Study material →
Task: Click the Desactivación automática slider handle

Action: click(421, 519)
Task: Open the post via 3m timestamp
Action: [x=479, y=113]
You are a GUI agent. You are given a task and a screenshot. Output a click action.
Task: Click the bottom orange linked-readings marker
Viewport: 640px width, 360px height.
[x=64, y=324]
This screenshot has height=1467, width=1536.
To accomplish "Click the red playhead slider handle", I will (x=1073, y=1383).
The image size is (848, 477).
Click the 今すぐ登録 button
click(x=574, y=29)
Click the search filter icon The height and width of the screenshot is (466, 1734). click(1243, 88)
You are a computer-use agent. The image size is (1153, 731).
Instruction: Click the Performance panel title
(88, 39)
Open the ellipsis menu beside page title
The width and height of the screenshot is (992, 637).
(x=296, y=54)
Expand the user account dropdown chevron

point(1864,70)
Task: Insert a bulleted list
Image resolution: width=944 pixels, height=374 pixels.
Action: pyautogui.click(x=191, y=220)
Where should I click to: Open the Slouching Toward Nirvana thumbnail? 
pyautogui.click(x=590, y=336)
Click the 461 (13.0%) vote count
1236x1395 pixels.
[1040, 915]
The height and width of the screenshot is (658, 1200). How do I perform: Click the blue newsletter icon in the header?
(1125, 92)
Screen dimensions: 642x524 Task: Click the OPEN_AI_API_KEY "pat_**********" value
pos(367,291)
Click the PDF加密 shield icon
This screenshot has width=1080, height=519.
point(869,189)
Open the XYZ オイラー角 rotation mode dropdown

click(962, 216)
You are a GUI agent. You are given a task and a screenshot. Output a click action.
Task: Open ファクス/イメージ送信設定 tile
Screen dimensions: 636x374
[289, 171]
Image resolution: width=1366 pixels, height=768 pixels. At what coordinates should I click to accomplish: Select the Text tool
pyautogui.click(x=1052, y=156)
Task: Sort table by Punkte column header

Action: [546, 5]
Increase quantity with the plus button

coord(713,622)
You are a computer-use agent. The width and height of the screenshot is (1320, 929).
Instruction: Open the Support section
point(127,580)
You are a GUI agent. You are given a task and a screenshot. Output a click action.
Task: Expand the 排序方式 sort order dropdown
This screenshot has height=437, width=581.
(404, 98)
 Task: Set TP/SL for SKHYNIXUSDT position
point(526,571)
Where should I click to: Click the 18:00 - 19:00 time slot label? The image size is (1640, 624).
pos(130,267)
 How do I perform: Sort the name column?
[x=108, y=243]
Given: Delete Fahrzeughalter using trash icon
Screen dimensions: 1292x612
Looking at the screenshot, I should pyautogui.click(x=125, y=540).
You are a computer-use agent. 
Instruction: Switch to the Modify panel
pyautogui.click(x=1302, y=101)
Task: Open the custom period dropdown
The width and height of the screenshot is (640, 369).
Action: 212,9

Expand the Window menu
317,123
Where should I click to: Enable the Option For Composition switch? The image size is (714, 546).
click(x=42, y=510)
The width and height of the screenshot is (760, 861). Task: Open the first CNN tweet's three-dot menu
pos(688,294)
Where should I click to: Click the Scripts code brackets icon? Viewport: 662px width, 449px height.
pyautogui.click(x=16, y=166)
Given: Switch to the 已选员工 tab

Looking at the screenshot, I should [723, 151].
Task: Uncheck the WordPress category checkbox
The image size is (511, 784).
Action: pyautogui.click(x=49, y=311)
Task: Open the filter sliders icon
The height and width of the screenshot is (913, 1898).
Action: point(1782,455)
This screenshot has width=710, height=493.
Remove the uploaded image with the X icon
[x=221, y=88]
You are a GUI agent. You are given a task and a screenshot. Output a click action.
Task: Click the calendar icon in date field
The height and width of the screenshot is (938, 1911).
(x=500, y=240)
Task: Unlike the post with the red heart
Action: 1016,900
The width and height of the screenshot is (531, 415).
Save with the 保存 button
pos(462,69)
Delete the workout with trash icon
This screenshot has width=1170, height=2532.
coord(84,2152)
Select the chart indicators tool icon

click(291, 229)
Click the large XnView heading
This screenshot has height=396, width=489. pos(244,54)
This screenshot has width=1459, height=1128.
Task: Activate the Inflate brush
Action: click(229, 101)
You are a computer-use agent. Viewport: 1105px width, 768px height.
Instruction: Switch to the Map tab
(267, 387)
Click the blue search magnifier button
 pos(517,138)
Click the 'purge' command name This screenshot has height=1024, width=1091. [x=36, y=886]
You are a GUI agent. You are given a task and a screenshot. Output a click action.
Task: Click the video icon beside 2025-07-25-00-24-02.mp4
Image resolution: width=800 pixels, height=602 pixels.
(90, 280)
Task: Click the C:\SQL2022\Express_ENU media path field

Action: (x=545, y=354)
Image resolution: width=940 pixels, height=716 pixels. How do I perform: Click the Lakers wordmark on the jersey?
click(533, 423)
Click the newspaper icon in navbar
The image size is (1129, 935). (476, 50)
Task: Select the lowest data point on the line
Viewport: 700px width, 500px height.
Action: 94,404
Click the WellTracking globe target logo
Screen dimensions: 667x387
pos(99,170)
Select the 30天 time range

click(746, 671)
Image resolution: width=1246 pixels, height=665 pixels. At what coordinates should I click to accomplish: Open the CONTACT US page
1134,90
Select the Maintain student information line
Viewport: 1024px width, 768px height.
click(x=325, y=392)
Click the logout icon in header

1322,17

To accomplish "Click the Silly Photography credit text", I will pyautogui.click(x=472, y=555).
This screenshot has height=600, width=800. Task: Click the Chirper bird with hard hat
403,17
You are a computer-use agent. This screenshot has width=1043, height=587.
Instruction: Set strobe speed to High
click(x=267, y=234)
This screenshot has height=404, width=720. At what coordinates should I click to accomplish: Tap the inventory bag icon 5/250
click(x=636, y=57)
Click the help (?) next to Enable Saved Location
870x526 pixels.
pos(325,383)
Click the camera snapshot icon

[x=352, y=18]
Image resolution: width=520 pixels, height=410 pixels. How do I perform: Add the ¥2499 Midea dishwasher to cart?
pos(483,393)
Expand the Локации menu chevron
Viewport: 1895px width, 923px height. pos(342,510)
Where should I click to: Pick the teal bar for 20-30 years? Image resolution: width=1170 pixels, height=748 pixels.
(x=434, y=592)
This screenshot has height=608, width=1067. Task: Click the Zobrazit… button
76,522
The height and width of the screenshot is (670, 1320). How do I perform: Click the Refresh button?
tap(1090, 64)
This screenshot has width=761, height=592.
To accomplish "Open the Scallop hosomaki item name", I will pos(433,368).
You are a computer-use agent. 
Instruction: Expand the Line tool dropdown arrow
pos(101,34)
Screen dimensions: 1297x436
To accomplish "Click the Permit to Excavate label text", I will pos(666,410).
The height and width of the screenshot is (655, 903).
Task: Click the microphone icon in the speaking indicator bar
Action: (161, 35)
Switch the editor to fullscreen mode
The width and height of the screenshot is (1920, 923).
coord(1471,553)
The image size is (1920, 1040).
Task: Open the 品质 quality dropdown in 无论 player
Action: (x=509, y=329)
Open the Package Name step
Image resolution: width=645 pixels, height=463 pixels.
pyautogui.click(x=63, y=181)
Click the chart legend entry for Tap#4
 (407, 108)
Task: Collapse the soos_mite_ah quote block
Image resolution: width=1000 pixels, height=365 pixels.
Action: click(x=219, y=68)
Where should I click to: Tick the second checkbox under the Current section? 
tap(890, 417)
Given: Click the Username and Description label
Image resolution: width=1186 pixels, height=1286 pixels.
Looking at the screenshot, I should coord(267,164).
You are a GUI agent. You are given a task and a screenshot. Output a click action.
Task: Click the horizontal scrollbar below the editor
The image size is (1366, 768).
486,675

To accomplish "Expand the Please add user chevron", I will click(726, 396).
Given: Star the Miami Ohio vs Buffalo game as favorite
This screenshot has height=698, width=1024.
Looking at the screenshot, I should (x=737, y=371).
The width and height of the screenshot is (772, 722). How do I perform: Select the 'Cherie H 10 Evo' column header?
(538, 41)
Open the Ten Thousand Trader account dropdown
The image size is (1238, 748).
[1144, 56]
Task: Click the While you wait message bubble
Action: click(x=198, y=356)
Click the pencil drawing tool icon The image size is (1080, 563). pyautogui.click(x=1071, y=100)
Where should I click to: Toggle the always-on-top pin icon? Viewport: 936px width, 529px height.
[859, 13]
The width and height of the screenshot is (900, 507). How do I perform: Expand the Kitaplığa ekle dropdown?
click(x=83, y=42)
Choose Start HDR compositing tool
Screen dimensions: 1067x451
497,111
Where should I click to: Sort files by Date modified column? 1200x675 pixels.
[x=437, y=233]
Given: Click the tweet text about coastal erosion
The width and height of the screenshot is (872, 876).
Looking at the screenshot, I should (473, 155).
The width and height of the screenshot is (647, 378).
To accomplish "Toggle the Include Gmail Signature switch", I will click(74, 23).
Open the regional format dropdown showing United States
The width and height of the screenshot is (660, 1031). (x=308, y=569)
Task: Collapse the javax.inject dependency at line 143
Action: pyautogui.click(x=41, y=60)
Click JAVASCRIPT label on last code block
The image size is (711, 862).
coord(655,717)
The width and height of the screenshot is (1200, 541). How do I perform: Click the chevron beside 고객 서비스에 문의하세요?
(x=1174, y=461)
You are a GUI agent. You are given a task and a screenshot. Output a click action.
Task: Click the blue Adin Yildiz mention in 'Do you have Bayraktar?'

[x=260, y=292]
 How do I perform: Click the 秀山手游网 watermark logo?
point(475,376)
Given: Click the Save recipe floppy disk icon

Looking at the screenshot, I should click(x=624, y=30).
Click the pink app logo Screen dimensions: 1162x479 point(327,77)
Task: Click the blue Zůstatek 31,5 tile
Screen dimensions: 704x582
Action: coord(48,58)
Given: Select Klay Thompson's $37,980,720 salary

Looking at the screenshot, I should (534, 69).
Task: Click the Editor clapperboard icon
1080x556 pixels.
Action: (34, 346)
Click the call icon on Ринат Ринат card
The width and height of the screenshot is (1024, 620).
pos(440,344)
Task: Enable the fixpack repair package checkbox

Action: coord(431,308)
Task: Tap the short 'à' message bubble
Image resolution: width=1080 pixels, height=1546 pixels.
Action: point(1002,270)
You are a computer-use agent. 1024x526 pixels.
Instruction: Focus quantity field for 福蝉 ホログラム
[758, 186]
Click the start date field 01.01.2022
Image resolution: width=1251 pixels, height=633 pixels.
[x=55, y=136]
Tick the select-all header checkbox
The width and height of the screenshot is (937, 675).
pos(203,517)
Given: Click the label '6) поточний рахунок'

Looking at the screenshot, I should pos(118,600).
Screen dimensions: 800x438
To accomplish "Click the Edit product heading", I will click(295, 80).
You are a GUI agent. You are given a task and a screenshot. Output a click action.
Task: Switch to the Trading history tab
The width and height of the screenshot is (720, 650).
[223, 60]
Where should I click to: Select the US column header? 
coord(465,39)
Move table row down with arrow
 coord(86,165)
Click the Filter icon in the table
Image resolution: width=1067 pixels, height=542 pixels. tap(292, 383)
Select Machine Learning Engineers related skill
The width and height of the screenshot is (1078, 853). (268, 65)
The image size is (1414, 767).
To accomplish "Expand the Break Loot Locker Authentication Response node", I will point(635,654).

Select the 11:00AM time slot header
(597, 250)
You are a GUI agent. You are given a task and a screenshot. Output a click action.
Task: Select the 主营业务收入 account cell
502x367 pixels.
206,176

Brief → Go through the records above and copy every line with the word "tile".

Task response →
Task: Open ファクス/イメージ送信設定 tile
Task: Click the blue Zůstatek 31,5 tile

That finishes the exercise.